[GIVEN PASSAGE Boundary: Start]
Monday, April 16, 2007

I expected better from Kellerman

I'm currently reading Jonathan Kellerman's "Therapy" and while I've always enjoyed his books I can't let slide what I see as a glaring mistake.

After informing a mother of the death of her son and his "girlfriend", whose identity is unknown until provided by the grieving mother, Milo immediately drives to the residence of the "girlfriend" and tells the father that his daughter has been killed.

The problem is that there was no ID on the girl's body, nor did she get ID'd by a relative. The grieving mother was not shown a photo of the dead girl; she just assumed the "blonde" that was found with her son was the last girl she knew him to be seeing. So acting on information provided by a woman who has gone into shock, and without verifying the information first, Milo tells a man that his daughter has been killed. The father kicks Milo out of the house when the "dead" daughter walks in the backdoor.

I don't know much about law enforcement, but it seems to me that before you'd tell someone their child is dead you'd want to get a more positive ID than "Wwaaahhh! My son is dead! Boo hoo hoo! Huh? He was with a blonde girl? That must be Kelly Smith. Wwaaahhh!!! My son is dead! Boo hoo hoo!"

Milo eventually gets a photo of the dead girl to show around (and shows it to the parents of the dead boy who don't recognize her), but you'd think he would have made more of an effort to identify the dead girl first, or at least got a photo to show the father before telling him his daughter is dead.

* * *

Milo: "Mr. Smith, I'm afraid your daughter is dead."

Smith: "Oh my god. That's so quick."

Milo: "Sir?"

Smith: "I was just talking to her in the kitchen. Kelly? This nice policeman out here says you're dead."

Kelly (from kitchen): "I guess I must be, Daddy. I mean he is a policeman."

Milo: "Er...do you have...any other daughters?"

Smith: "Nope. Just the dead one."

Milo: "I gotta go. Got...stuff to do. Important...policeman stuff. You know. Bye!"
Runs out door.

Smith enters kitchen where Kelly is lying face down at the table, a large kitchen knife protrudes from her back.
Smith sits down and resumes reading his book "Ventriloquism for Dummies".

* * *

No, that's not how it went in Therapy:P

1 comment:

Jack Barrier said...

Research seems to be overrated nowadays, just look at all of the Senate/HOR members who push through bill after bill without even reading them!
[GIVEN PASSAGE Boundary: End]
[RAW DATA Boundary: Start]
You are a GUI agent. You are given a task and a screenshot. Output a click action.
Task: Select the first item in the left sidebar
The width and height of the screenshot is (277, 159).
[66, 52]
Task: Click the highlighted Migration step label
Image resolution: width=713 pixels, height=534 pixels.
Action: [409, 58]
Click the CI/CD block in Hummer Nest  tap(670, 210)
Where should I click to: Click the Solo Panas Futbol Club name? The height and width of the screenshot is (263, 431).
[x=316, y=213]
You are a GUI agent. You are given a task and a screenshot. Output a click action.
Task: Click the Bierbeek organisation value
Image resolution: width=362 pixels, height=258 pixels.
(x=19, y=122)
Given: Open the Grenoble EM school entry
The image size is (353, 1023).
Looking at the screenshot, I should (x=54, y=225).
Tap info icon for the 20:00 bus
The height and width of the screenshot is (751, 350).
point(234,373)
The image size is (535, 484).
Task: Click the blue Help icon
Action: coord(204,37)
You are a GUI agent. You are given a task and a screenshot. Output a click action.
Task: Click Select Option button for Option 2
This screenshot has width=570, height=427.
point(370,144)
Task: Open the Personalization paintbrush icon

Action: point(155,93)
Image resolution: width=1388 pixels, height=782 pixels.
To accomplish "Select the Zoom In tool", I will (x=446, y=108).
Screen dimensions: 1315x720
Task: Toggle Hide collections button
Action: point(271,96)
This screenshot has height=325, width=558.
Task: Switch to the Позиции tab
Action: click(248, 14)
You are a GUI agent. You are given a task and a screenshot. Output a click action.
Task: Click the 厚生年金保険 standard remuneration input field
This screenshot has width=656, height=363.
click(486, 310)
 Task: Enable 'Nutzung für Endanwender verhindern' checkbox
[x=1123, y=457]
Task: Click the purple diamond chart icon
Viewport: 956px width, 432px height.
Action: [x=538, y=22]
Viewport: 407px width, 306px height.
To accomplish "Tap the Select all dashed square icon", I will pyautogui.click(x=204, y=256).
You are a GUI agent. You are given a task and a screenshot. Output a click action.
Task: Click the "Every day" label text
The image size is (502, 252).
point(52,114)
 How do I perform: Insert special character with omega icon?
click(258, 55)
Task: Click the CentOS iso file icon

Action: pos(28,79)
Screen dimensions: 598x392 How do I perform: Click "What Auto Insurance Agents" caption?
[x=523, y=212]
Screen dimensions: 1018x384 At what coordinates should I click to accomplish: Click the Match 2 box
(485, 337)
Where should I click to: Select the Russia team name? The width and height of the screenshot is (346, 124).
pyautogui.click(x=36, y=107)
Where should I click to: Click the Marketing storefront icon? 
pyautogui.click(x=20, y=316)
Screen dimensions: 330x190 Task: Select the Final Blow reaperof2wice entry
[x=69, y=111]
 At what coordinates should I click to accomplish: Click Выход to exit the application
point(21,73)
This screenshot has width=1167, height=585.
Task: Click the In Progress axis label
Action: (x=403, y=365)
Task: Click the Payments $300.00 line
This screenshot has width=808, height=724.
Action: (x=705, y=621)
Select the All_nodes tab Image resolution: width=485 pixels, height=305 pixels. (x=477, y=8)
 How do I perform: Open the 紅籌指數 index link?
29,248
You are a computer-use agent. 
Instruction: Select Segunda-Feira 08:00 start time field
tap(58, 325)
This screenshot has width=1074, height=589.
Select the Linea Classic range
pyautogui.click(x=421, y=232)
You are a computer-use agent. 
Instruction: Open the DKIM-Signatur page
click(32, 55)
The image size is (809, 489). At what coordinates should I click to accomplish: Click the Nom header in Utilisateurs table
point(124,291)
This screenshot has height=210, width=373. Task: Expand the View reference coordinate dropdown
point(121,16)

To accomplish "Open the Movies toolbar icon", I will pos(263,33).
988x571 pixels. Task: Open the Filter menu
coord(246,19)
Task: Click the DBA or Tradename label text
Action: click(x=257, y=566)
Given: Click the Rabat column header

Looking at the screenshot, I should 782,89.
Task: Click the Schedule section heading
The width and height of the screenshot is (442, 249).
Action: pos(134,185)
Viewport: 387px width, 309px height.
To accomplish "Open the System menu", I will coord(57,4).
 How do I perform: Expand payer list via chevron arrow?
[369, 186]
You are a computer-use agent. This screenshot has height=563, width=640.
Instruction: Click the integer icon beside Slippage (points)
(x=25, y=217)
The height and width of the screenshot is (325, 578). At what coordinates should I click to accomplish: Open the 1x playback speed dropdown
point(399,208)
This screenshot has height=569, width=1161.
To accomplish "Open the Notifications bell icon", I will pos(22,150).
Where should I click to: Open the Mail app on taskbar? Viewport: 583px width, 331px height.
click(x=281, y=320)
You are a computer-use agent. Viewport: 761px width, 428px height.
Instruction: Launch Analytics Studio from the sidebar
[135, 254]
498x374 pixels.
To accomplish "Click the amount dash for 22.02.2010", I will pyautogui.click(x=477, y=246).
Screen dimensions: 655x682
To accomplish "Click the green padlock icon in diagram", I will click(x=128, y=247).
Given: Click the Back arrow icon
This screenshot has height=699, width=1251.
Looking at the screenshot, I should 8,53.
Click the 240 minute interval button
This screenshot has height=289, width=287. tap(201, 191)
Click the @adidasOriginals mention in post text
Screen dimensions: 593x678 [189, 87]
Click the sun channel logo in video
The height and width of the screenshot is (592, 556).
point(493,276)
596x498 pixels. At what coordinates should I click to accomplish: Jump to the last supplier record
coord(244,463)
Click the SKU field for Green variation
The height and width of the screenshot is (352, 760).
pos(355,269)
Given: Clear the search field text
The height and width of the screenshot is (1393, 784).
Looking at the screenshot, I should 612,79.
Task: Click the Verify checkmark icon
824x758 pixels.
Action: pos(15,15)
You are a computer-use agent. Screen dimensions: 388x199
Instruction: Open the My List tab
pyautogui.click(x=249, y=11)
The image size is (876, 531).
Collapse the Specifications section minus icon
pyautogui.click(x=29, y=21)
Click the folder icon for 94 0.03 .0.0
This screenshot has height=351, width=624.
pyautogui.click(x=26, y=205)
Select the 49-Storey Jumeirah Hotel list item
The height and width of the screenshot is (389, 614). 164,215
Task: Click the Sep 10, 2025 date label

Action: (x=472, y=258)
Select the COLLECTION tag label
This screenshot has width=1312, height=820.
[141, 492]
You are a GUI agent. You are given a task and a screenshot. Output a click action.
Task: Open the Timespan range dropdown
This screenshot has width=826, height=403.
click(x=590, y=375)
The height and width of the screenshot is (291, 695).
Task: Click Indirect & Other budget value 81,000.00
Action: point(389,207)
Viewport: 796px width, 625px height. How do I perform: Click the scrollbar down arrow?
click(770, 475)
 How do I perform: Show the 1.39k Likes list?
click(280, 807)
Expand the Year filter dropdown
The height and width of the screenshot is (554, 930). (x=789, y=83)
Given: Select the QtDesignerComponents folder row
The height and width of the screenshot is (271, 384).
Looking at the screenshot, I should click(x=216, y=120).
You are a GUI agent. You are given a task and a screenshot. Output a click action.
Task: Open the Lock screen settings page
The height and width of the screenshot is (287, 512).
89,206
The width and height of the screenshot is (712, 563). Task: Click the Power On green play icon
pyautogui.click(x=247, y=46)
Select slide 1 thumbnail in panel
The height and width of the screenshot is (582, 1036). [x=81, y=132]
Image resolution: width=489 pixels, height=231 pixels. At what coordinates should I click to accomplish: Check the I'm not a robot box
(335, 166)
[RAW DATA Boundary: End]
CHECK YOUR UNDERSTANDING
- a) Condense the paragraph beginning "The problem is that there was no ID" in the post on Kellerman's "Therapy" into a short bulleted list that keeps its main facts.
- b) Render this sentence from the post on Kellerman's "Therapy" in Spanish: "The father kicks Milo out of the house when the "dead" daughter walks in the backdoor."
- c) Copy the section of the post on Kellerman's "Therapy" that opens with the words "Runs out door." and closes with "Jack Barrier said...", word for word.

EXERCISE RESULTS
- a)
- The girl's body carried no ID, and no relative identified her.
- The grieving mother never saw a photo of the dead girl. She assumed the "blonde" found with her son was the last girl she knew him to be seeing.
- Milo relies on this unverified information from a woman in shock and tells a man that his daughter has been killed.
- The father throws Milo out when the "dead" daughter walks in the backdoor.

- b) El padre echa a Milo de la casa cuando la hija "muerta" entra por la puerta trasera.

- c)
Runs out door.

Smith enters kitchen where Kelly is lying face down at the table, a large kitchen knife protrudes from her back.
Smith sits down and resumes reading his book "Ventriloquism for Dummies".

* * *

No, that's not how it went in Therapy:P

1 comment:

Jack Barrier said...